Action Description Params
navigate Open a URL url, groupLabel?
extract Get all interactive elements
click Click element by index index
type Type text into element index, text
scroll Scroll page direction (up/down)
screenshot Capture viewport (returns base64 JPEG)
wait Wait N seconds seconds?

Navigation

Action Description Params
goback Browser back
goforward Browser forward
refresh Reload page
tab Manage tabs tabAction (list/switch/close/create), tabId?, url?

Interaction

Action Description Params
select Choose dropdown option index, value
hover Mouse hover index
keypress Key combination key, modifiers? (alt/ctrl/meta/shift)
clear Clear input field index
upload Upload file index, filePath
dialog Handle alert/confirm/prompt dialogAction (accept/dismiss), dialogText?

Data

Action Description Params
gettext Extract page text (max 10k chars)
exec Execute JavaScript script
cookie Manage cookies cookieAction (get/set/delete), cookieName, cookieValue?
network Monitor network networkAction (start/stop/get)

Capture

Action Description Params
fullscreenshot Full-page screenshot format? (png/jpeg)
pdf Export page as PDF (returns base64)

Scroll & Wait

Action Description Params
scrollto Scroll to element index
waitfor Wait for CSS selector selector, timeout? (ms, default 10000)

* Given data
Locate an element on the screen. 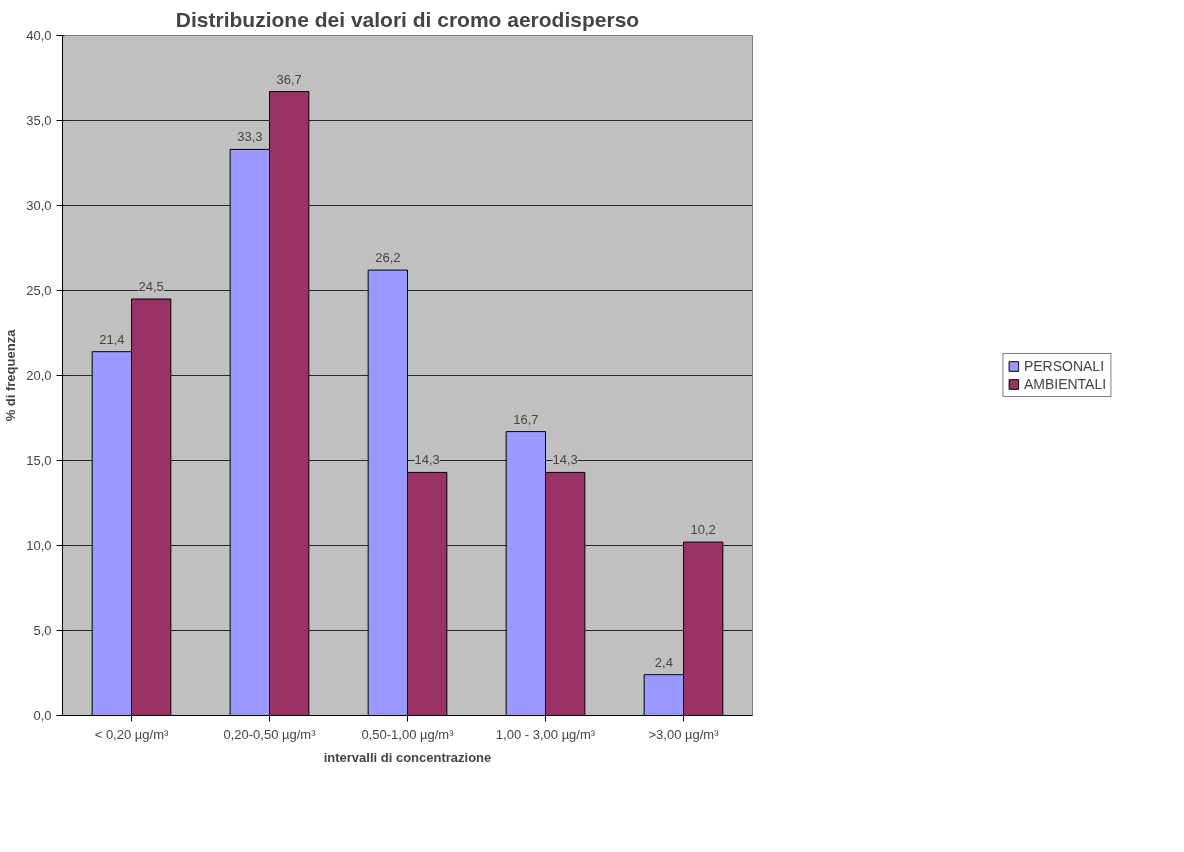  legend-label: AMBIENTALI is located at coordinates (1065, 384).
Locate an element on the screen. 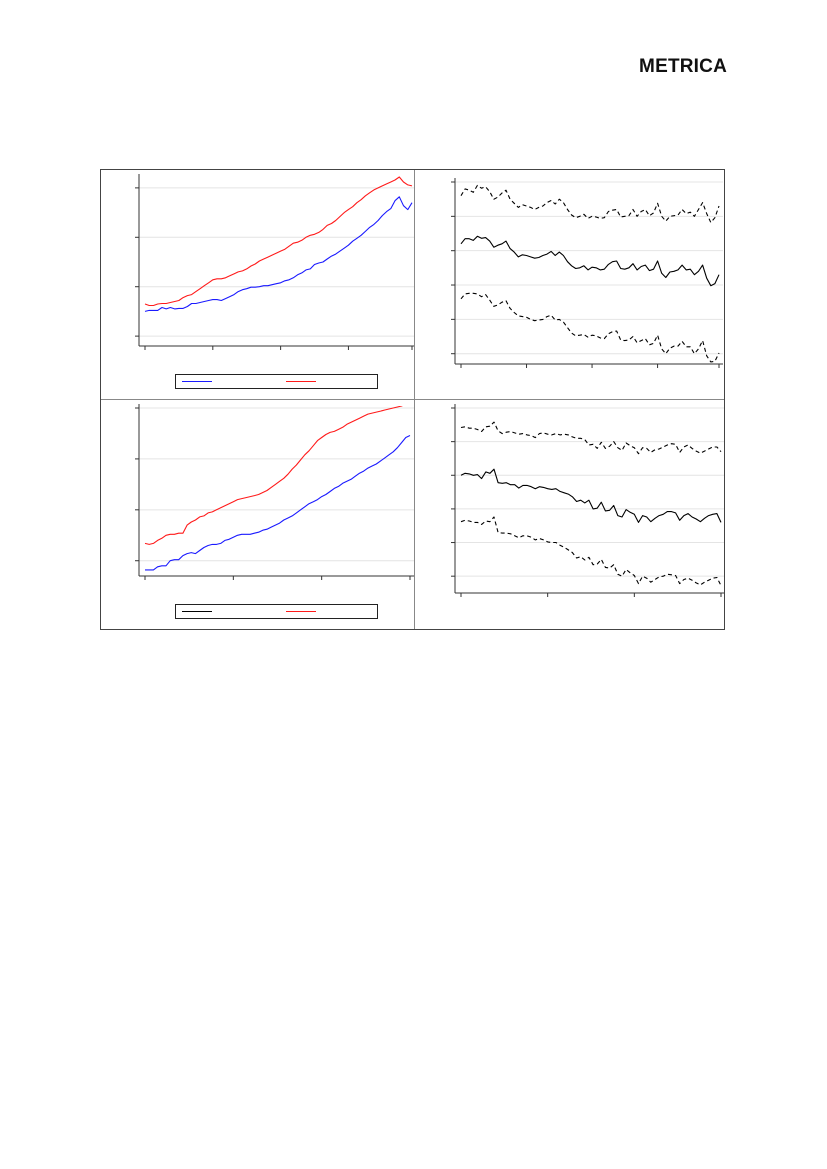  chart-bottom-left-svg is located at coordinates (274, 492).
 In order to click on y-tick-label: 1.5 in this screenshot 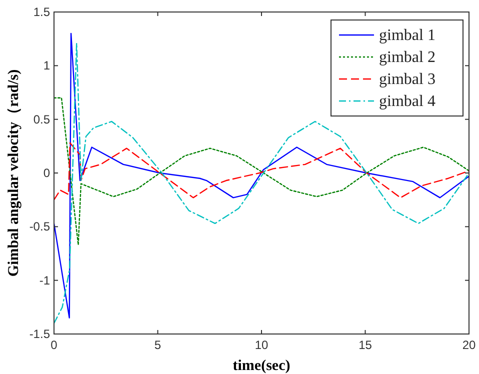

* Exercise requirements
1) Swap "Manage cookies" for "Handle cookies" and write out the part of the browser actions table that starts with the words "exec Execute JavaScript" and ends with "PDF (returns base64)".
2) Pick up the browser actions table after its last line and keep it going.

* Your responses
1)
exec Execute JavaScript script
cookie Handle cookies cookieAction (get/set/delete), cookieName, cookieValue?
network Monitor network networkAction (start/stop/get)

Capture

Action Description Params
fullscreenshot Full-page screenshot format? (png/jpeg)
pdf Export page as PDF (returns base64)

2)
Response Format

All responses follow the same structure:

{
  "v": "1.1",
  "id": "cmd-...",
  "success": true,
  "data": {
    "pageTitle": "...",
    "pageUrl": "...",
    "tabId": 42,
    "elements": [...],
    "screenshot": "data:image/jpeg;base64,...",
    "error": "..."
  }
}
  • success: true — command executed, check data for results
  • success: false — command failed, check data.error for reason
  • data.error: "sensitive_page" — operation blocked by security policy

Security Notes

  • Sensitive pages are automatically blocked: banking sites (PayPal, Chase, HSBC...), password managers (1Password, Bitwarden, LastPass...), and sensitive paths (/login, /password, /payment, /checkout)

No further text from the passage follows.